In a retrospective study, Celli et al. reported 19 patients aged ≤ 40 years with post-traumatic osteoarthritis treated with TEA and followed-up for at least five years [14]. The functional outcome was satisfactory with a mean MEPS of 84 points; however, seven patients (36.8%) needed a revision procedure. Due to the high complication rate, the authors conclude to prefer non-replacement methods such as IPA when possible. Accordingly, especially in young, active post-traumatic osteoarthritic patients, the finality of a prosthesis should be discussed critically.

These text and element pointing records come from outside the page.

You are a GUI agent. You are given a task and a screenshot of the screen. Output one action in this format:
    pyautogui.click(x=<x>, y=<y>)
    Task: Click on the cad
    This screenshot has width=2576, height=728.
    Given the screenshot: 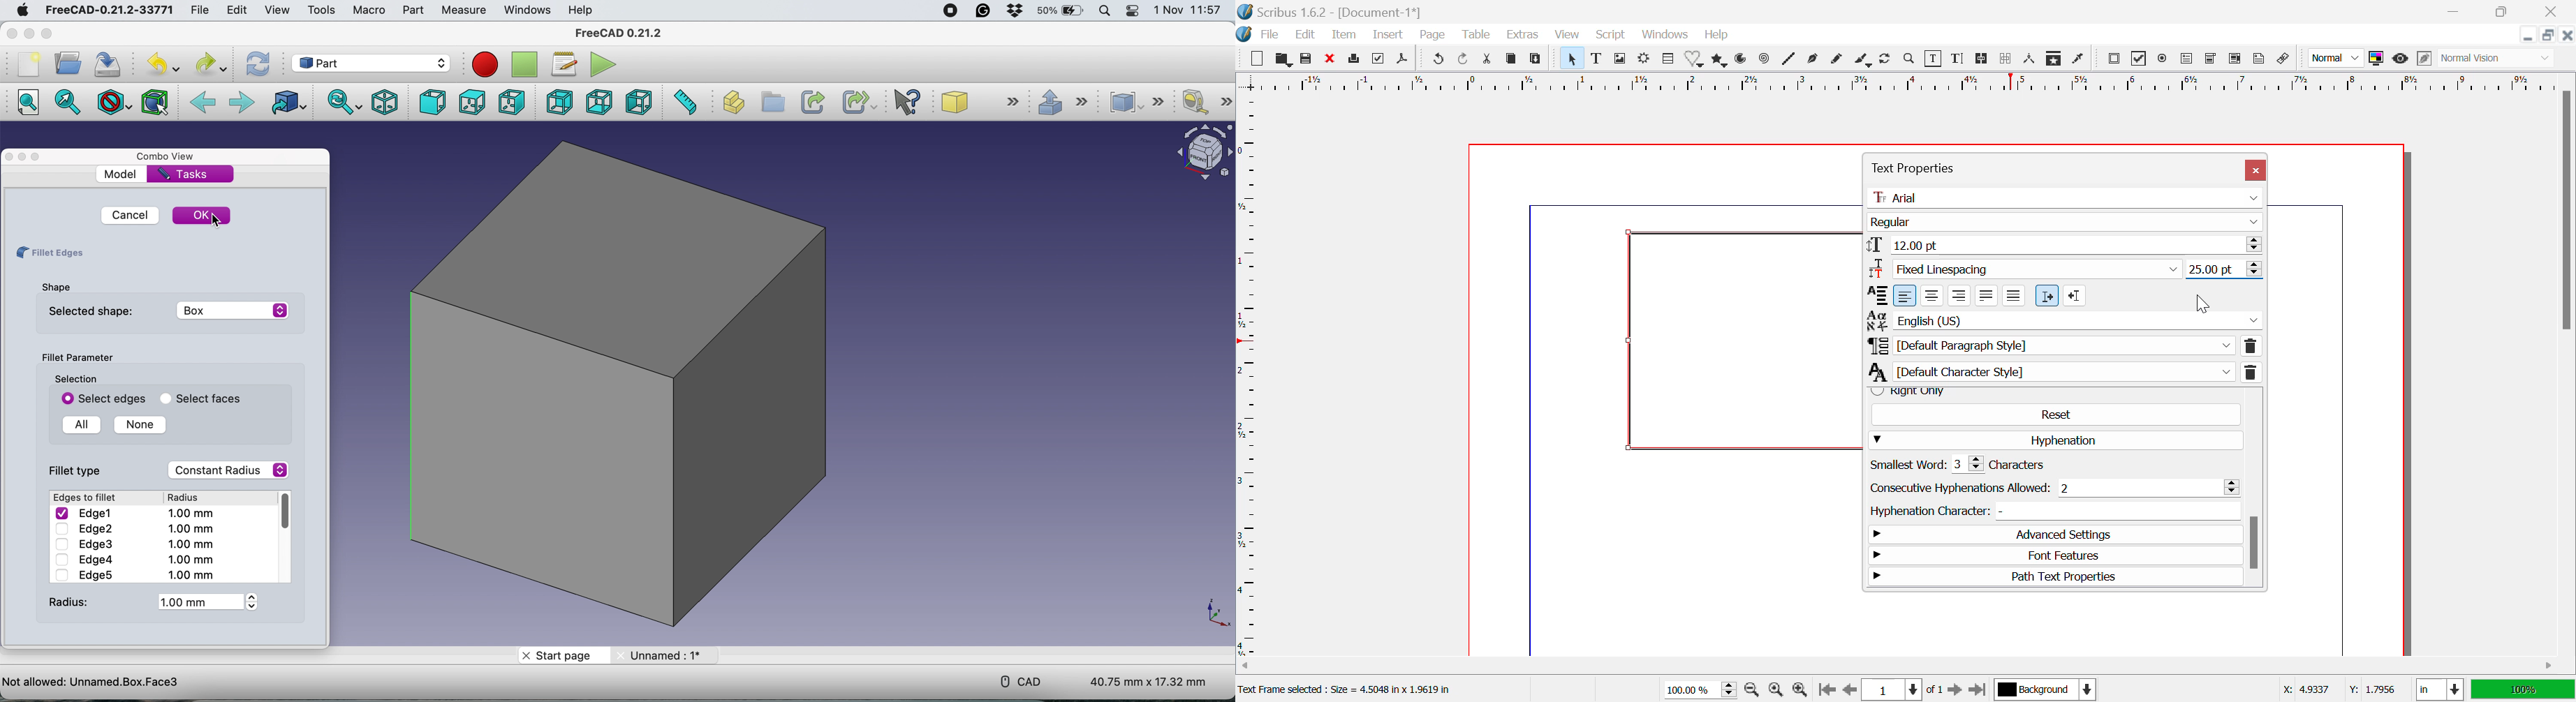 What is the action you would take?
    pyautogui.click(x=1014, y=681)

A robust statement regarding the superiority of either graft (fascia lata autograft and Achilles tendon allograft) is not possible based on the current study record and remains pending. Regarding revisions, Cheng et al. found a rate of 33% (3/9), with patients treated solely with fascia lata autografts [7]. In the study by Nolla et al., who used autogenous fascia lata in two patients likewise, no individual data were given [11]. This 33% rate contrasts with an overall revision rate of 20.9% for all included patients.

There seems to be a consensus that IPA is contraindicated insofar as pain is not accompanied by elbow dysfunction [9]. In the post-traumatic collective considered here, however, pain is not isolated. Regarding this, Larson et al. demonstrated that isolated pain was associated with rather unpredictable outcomes, whereas nine of ten patients treated for elbow stiffness reported at least pain improvement [9]. The study by Laubscher et al. also showed significant pain improvement in patients with surviving graft [10].

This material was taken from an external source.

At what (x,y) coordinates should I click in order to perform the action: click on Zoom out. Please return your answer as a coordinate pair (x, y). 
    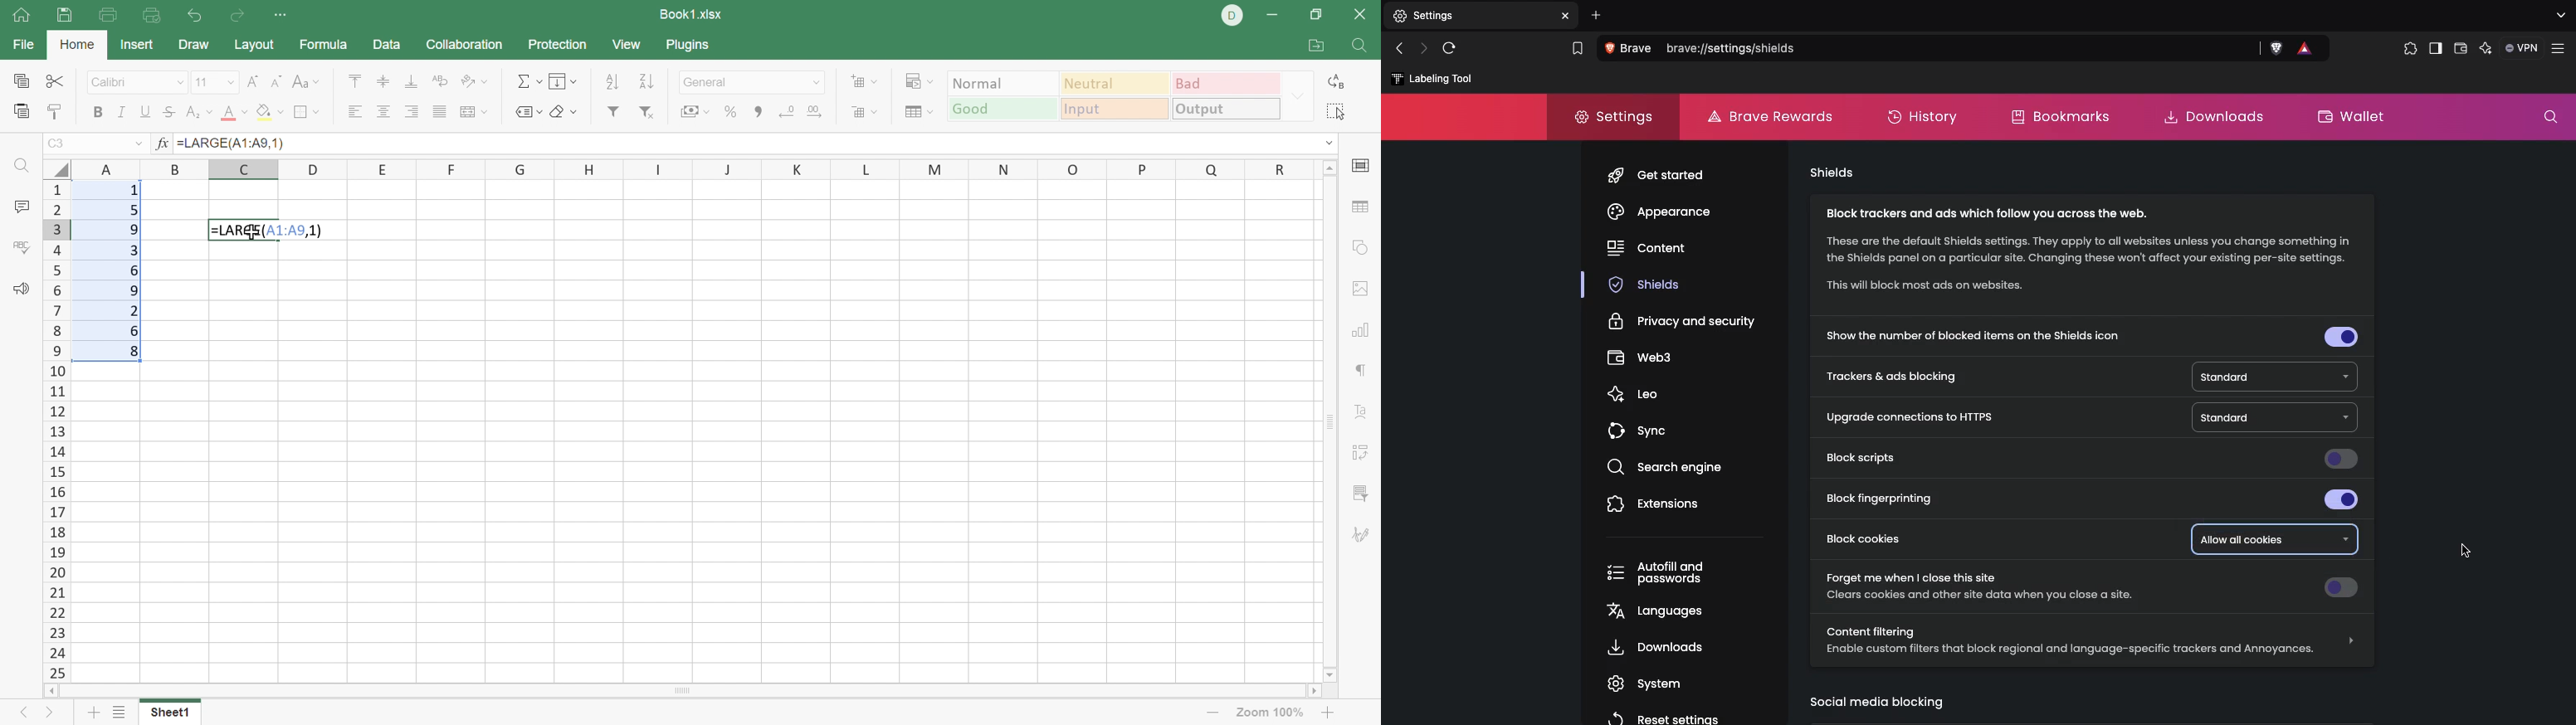
    Looking at the image, I should click on (1212, 715).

With the exception of the study by Larson et al., where no individual data was given, an external fixator was applied in all patients. The effective value of an external fixator in preventing post-operative instability remains unresolved. The potential stability benefit of an external fixator faces the incidence of post-operative pin related problems of the external fixator. Based on the previously defined inclusion and exclusion criteria and limited individual data, it was not possible to systematically correlate pre-operative instability with post-operative outcome. However, pre-operative varus-valgus instability on the clinical examination seems to correlate significantly with unsatisfactory post-operative function scores [7, 9,10,11]. Larson et al. conclude: “we do not recommend this procedure when patients present with pre-operative instability on physical examination” [9]. Accordingly, IPA is thus able to increase range of motion while achieving satisfactory clinical outcomes, yet instabilities often fail to be resolved by IPA. This is especially true for the post-traumatic, young, and active patient cohort enrolled in this systematic review.

Limitations of this systematic review include the retrospective design of all studies included and the lack of prospective randomized controlled studies comparing treatment options. In addition, individual data were not always available, which made it impossible to draw conclusions about individual patients in some cases. In particular, pain and instability were recorded inconsistently and prevented systematic synthesis. In the future, it would be desirable to establish reporting guidelines that make individual studies more comparable with each other.

Nevertheless, this systematic review provides an updated survey and synthesis of the current literature and may shift attention to issues rather missed out until now. Interposition arthroplasty for post-traumatic osteoarthritis of the elbow provides satisfactory functional outcomes, provided graft survival. However, a 20.9% revision rate as well as a cumulative complication and subsequent operative treatment rate of 44.8%, in the setting of graft survival, should be discussed. Successful revision involving a repeat IPA or conversion to TEA is possible. Pre-operative varus-valgus instability seems to be associated with unsatisfactory postoperative elbow function. The superiority of either of the two reported graft methods (fascia lata autograft and Achilles tendon allograft) remains pending, and the role of an external fixator in preventing post-operative instability remains unresolved.